» **EXTRACTED INFORMATION**:
☆ ☆ ☆

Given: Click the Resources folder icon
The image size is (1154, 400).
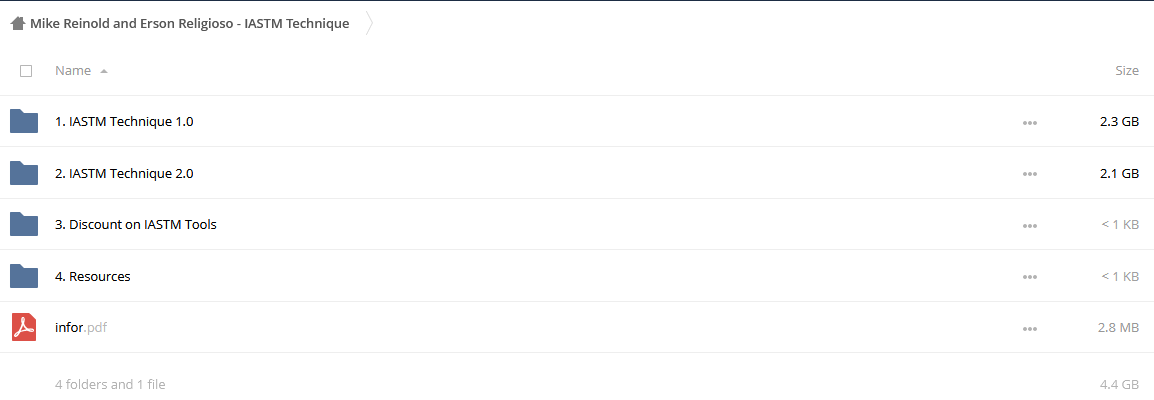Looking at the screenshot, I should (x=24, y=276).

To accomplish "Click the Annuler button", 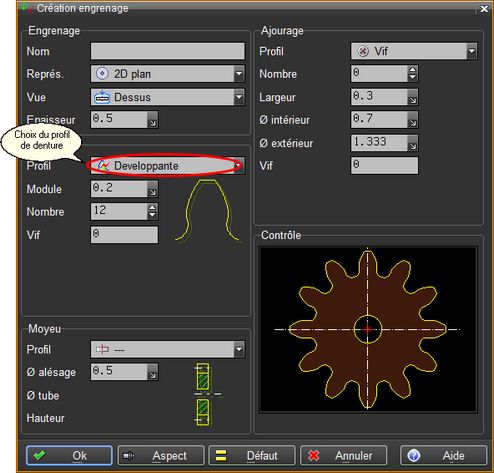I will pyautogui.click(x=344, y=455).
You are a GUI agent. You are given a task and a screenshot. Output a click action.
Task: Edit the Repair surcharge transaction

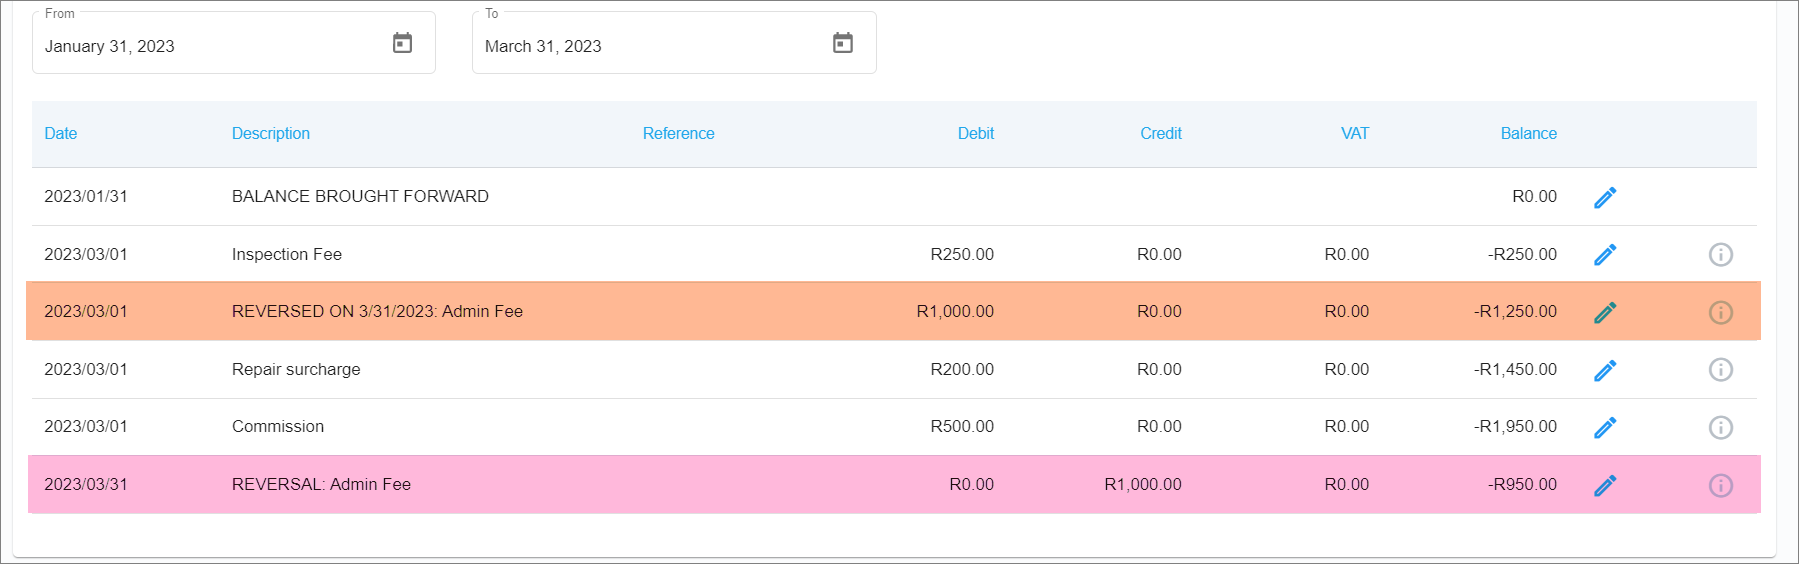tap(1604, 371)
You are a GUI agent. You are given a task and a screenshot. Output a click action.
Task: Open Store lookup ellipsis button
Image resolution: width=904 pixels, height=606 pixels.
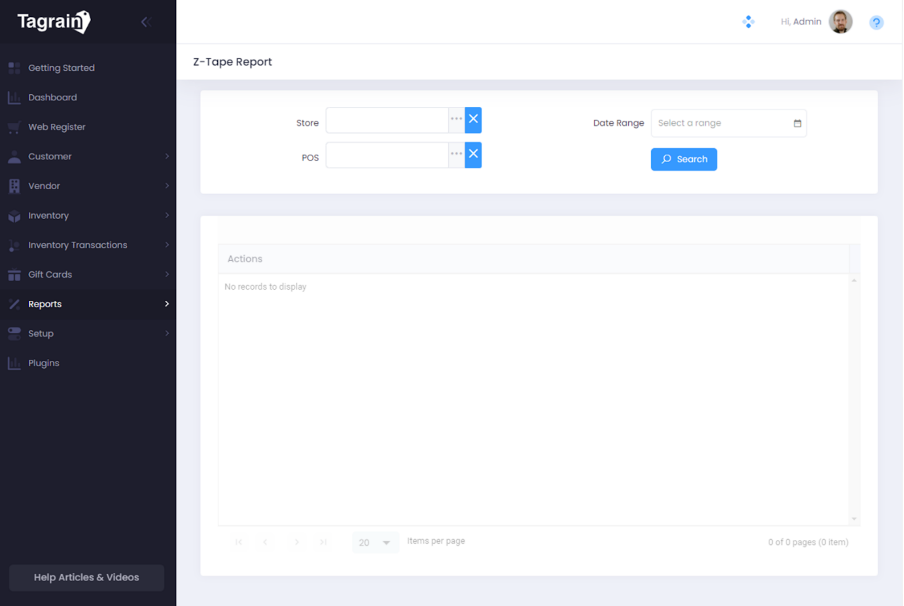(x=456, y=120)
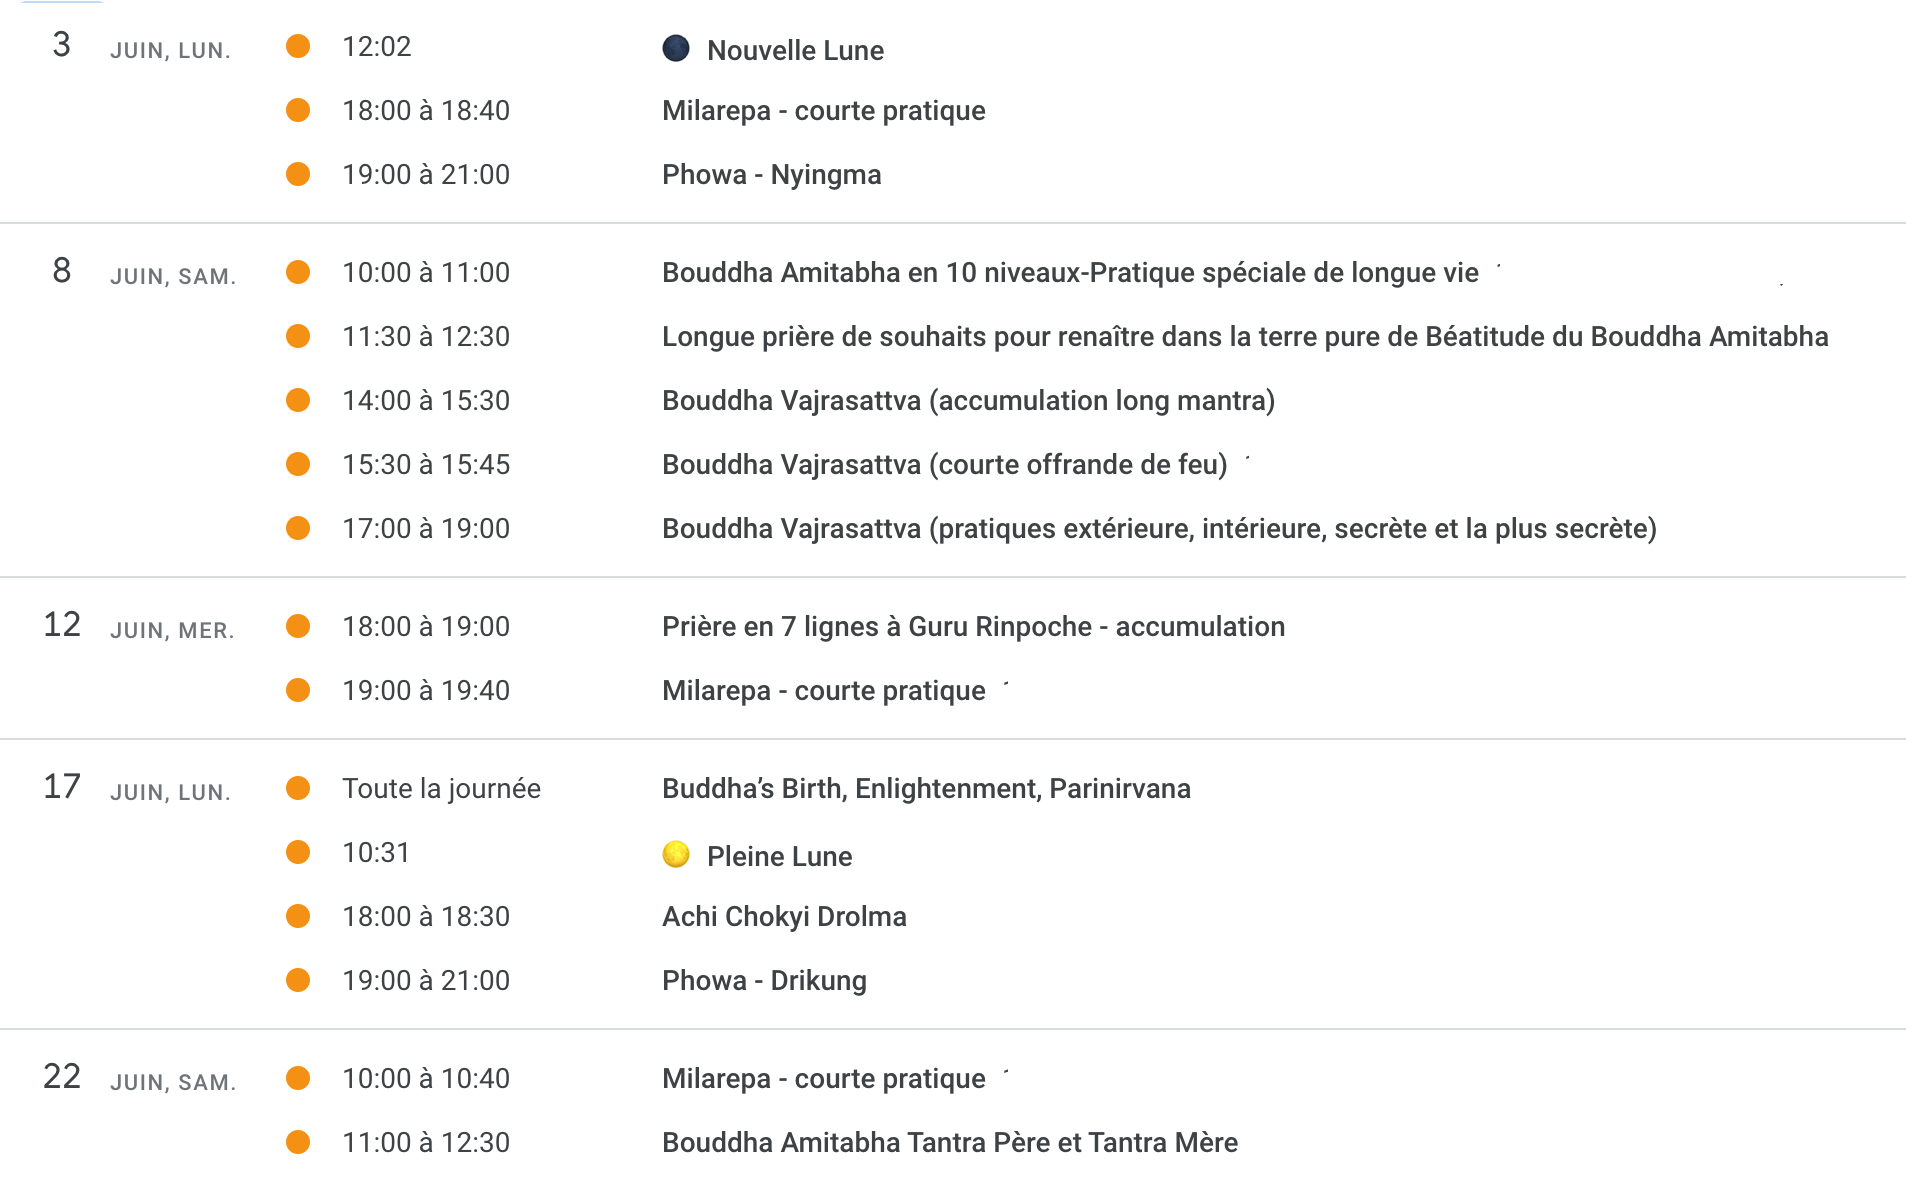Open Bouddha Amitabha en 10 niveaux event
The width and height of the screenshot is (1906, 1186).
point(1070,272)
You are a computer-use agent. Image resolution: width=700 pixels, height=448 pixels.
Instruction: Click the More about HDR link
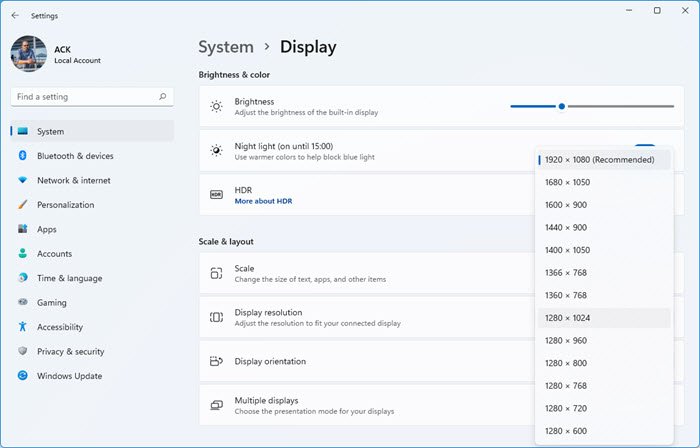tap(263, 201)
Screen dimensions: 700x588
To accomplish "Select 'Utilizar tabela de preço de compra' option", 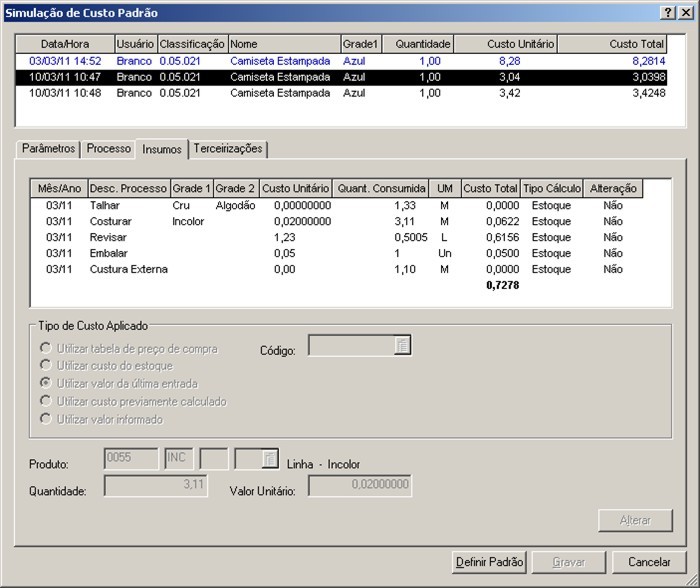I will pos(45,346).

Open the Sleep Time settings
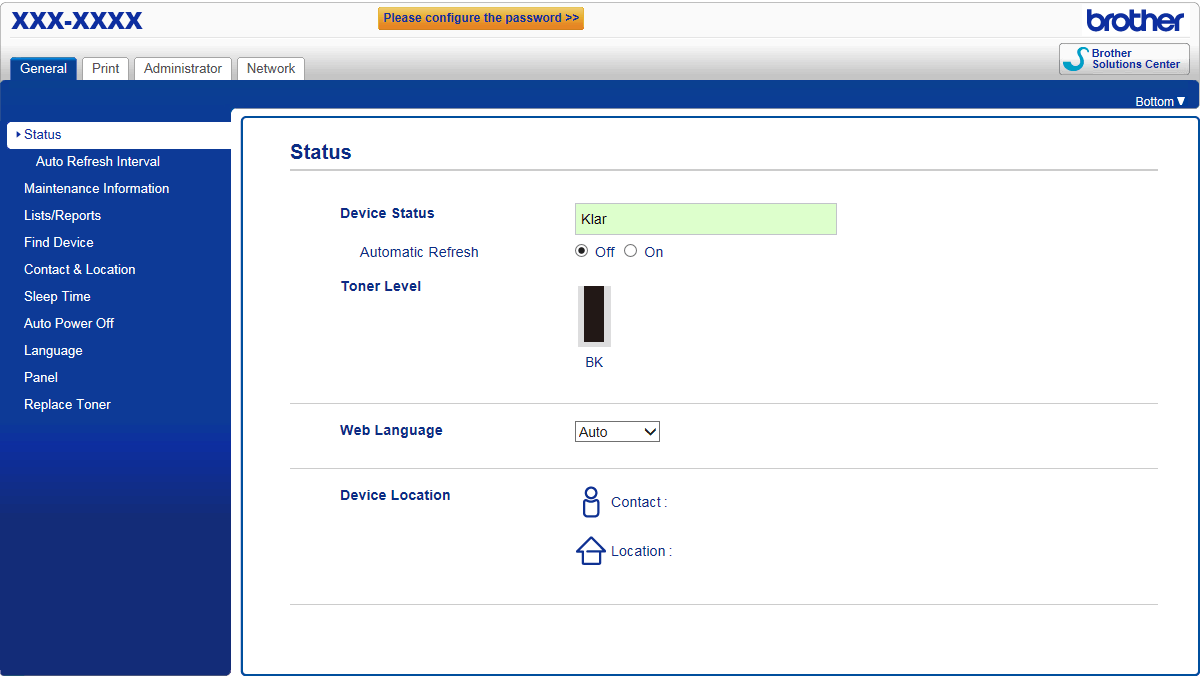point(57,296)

☆ ☆ ☆

Please identify each line of the data above that contains the string "width" and copy those lines in full.

Image resolution: width=904 pixels, height=606 pixels.
The width and height of the screenshot is (1906, 1186).
You are a computer-use agent. Image resolution: width=700 pixels, height=448 pixels.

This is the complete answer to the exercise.